Your instructions: Your response should consist of the records, reproduced exactly.

Data listing:
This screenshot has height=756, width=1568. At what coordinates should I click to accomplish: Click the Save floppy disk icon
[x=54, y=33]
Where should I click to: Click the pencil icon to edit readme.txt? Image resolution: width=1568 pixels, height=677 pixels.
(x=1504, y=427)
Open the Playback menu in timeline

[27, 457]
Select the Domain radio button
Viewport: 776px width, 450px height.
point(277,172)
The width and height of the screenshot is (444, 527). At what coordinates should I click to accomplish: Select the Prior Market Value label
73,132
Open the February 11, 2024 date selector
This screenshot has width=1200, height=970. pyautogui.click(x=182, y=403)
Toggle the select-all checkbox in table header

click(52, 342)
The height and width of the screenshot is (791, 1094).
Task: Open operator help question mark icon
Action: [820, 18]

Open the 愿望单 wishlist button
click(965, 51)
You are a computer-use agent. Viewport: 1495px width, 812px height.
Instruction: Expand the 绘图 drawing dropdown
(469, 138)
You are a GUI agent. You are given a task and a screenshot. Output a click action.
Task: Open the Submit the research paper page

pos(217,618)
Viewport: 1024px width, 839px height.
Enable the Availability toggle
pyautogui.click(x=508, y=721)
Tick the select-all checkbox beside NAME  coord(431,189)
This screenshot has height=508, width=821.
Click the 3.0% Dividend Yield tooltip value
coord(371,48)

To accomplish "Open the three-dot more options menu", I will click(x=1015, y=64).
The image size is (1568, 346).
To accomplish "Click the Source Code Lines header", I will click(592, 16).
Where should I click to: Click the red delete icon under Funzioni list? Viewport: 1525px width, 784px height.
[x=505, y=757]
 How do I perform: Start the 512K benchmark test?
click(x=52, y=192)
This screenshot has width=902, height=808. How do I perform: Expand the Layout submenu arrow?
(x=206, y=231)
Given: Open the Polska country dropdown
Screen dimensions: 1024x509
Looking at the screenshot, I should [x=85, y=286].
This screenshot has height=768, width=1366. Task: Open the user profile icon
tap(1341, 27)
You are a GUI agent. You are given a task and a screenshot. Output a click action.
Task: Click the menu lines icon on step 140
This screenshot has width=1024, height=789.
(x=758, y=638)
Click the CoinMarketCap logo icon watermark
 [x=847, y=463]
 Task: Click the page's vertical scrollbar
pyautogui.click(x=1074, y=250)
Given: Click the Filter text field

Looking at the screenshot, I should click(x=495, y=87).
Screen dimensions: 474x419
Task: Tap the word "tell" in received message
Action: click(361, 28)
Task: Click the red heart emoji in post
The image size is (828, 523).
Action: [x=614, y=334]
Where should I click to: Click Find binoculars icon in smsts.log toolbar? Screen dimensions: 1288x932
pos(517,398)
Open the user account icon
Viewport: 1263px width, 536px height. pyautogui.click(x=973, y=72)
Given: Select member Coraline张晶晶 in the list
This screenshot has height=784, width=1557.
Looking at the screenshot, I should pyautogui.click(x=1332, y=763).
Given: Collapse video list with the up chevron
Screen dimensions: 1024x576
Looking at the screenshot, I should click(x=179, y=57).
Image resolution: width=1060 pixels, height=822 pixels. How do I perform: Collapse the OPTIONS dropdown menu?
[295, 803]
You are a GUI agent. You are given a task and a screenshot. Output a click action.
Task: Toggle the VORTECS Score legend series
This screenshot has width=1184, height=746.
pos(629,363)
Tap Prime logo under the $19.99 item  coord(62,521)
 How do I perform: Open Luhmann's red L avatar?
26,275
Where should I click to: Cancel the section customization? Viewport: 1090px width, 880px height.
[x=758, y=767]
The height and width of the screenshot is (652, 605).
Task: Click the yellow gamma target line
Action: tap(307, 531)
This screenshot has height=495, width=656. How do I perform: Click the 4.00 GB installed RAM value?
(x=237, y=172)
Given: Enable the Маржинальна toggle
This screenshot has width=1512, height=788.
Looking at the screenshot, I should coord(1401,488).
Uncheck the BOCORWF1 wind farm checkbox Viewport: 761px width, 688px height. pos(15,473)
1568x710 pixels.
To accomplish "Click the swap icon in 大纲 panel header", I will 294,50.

Solution to this task:
This screenshot has height=756, width=1568. At what coordinates should I click to accomplish: Click the Save floppy disk icon
[x=54, y=33]
Where should I click to: Click the pencil icon to edit readme.txt? Image resolution: width=1568 pixels, height=677 pixels.
(x=1504, y=427)
Open the Playback menu in timeline

[27, 457]
Select the Domain radio button
Viewport: 776px width, 450px height.
point(277,172)
The width and height of the screenshot is (444, 527). At what coordinates should I click to accomplish: Select the Prior Market Value label
73,132
Open the February 11, 2024 date selector
This screenshot has width=1200, height=970. pyautogui.click(x=182, y=403)
Toggle the select-all checkbox in table header

click(52, 342)
The height and width of the screenshot is (791, 1094).
Task: Open operator help question mark icon
Action: [820, 18]

Open the 愿望单 wishlist button
click(965, 51)
You are a computer-use agent. Viewport: 1495px width, 812px height.
Instruction: Expand the 绘图 drawing dropdown
(469, 138)
You are a GUI agent. You are given a task and a screenshot. Output a click action.
Task: Open the Submit the research paper page

pos(217,618)
Viewport: 1024px width, 839px height.
Enable the Availability toggle
pyautogui.click(x=508, y=721)
Tick the select-all checkbox beside NAME  coord(431,189)
This screenshot has height=508, width=821.
Click the 3.0% Dividend Yield tooltip value
coord(371,48)

To accomplish "Open the three-dot more options menu", I will click(x=1015, y=64).
The image size is (1568, 346).
To accomplish "Click the Source Code Lines header", I will click(592, 16).
Where should I click to: Click the red delete icon under Funzioni list? Viewport: 1525px width, 784px height.
[x=505, y=757]
 How do I perform: Start the 512K benchmark test?
click(x=52, y=192)
This screenshot has width=902, height=808. How do I perform: Expand the Layout submenu arrow?
(x=206, y=231)
Given: Open the Polska country dropdown
Screen dimensions: 1024x509
Looking at the screenshot, I should [x=85, y=286].
This screenshot has height=768, width=1366. Task: Open the user profile icon
tap(1341, 27)
You are a GUI agent. You are given a task and a screenshot. Output a click action.
Task: Click the menu lines icon on step 140
This screenshot has width=1024, height=789.
(x=758, y=638)
Click the CoinMarketCap logo icon watermark
 [x=847, y=463]
 Task: Click the page's vertical scrollbar
pyautogui.click(x=1074, y=250)
Given: Click the Filter text field

Looking at the screenshot, I should click(x=495, y=87).
Screen dimensions: 474x419
Task: Tap the word "tell" in received message
Action: click(361, 28)
Task: Click the red heart emoji in post
The image size is (828, 523).
Action: [x=614, y=334]
Where should I click to: Click Find binoculars icon in smsts.log toolbar? Screen dimensions: 1288x932
pos(517,398)
Open the user account icon
Viewport: 1263px width, 536px height. pyautogui.click(x=973, y=72)
Given: Select member Coraline张晶晶 in the list
This screenshot has height=784, width=1557.
Looking at the screenshot, I should pyautogui.click(x=1332, y=763).
Given: Collapse video list with the up chevron
Screen dimensions: 1024x576
Looking at the screenshot, I should click(x=179, y=57).
Image resolution: width=1060 pixels, height=822 pixels. How do I perform: Collapse the OPTIONS dropdown menu?
[295, 803]
You are a GUI agent. You are given a task and a screenshot. Output a click action.
Task: Toggle the VORTECS Score legend series
This screenshot has width=1184, height=746.
pos(629,363)
Tap Prime logo under the $19.99 item  coord(62,521)
 How do I perform: Open Luhmann's red L avatar?
26,275
Where should I click to: Cancel the section customization? Viewport: 1090px width, 880px height.
[x=758, y=767]
The height and width of the screenshot is (652, 605).
Task: Click the yellow gamma target line
Action: tap(307, 531)
This screenshot has height=495, width=656. How do I perform: Click the 4.00 GB installed RAM value?
(x=237, y=172)
Given: Enable the Маржинальна toggle
This screenshot has width=1512, height=788.
Looking at the screenshot, I should coord(1401,488).
Uncheck the BOCORWF1 wind farm checkbox Viewport: 761px width, 688px height. pos(15,473)
1568x710 pixels.
To accomplish "Click the swap icon in 大纲 panel header", I will 294,50.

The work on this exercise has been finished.